Problem to solve: A faithful copy is required: retype the records from their first line through the line with "Screen dimensions: 1134x639", and omit the pictures.

Collected data entries
#####

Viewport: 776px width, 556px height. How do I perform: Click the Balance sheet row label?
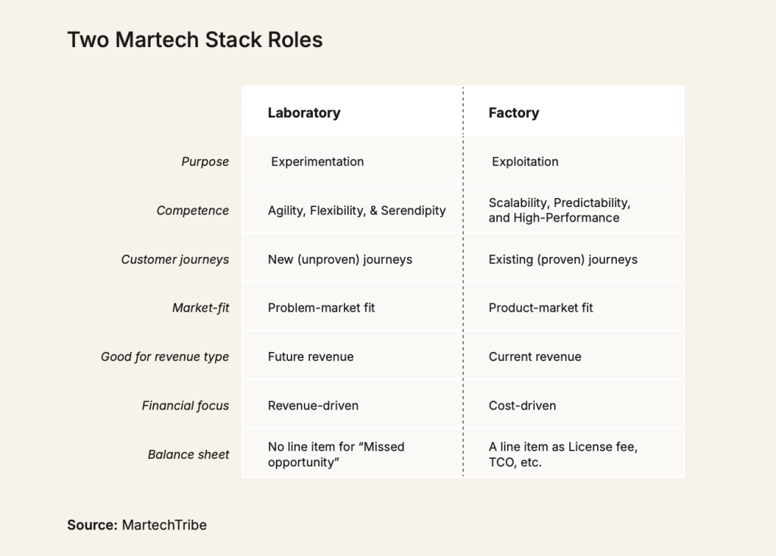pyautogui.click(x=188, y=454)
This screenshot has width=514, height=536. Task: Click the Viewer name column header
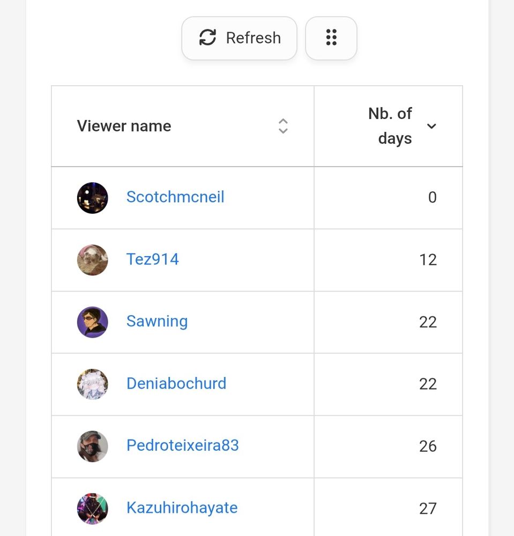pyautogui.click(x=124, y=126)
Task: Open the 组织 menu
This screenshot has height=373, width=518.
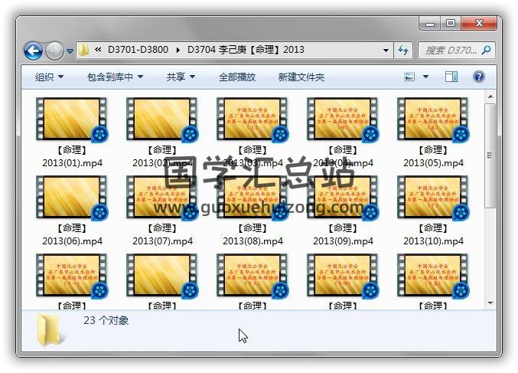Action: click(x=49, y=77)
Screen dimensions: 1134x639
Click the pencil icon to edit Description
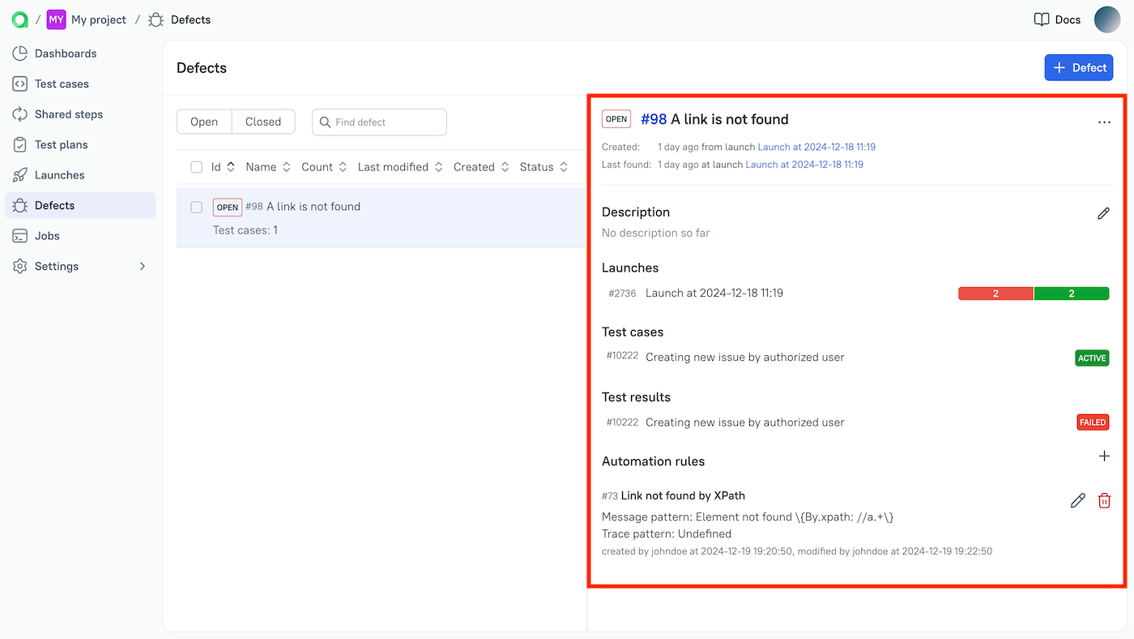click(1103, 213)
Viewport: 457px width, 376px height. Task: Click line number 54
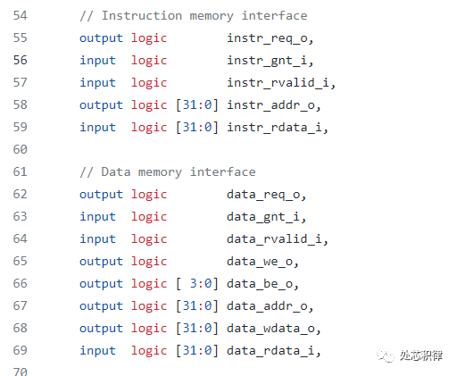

#####

Written answer:
Viewport: 776px width, 556px height. How do I perform: Click the Balance sheet row label?
pyautogui.click(x=188, y=454)
This screenshot has width=514, height=536. Task: Click the Viewer name column header
pyautogui.click(x=124, y=126)
Task: Open the 组织 menu
This screenshot has height=373, width=518.
Action: click(x=49, y=77)
Screen dimensions: 1134x639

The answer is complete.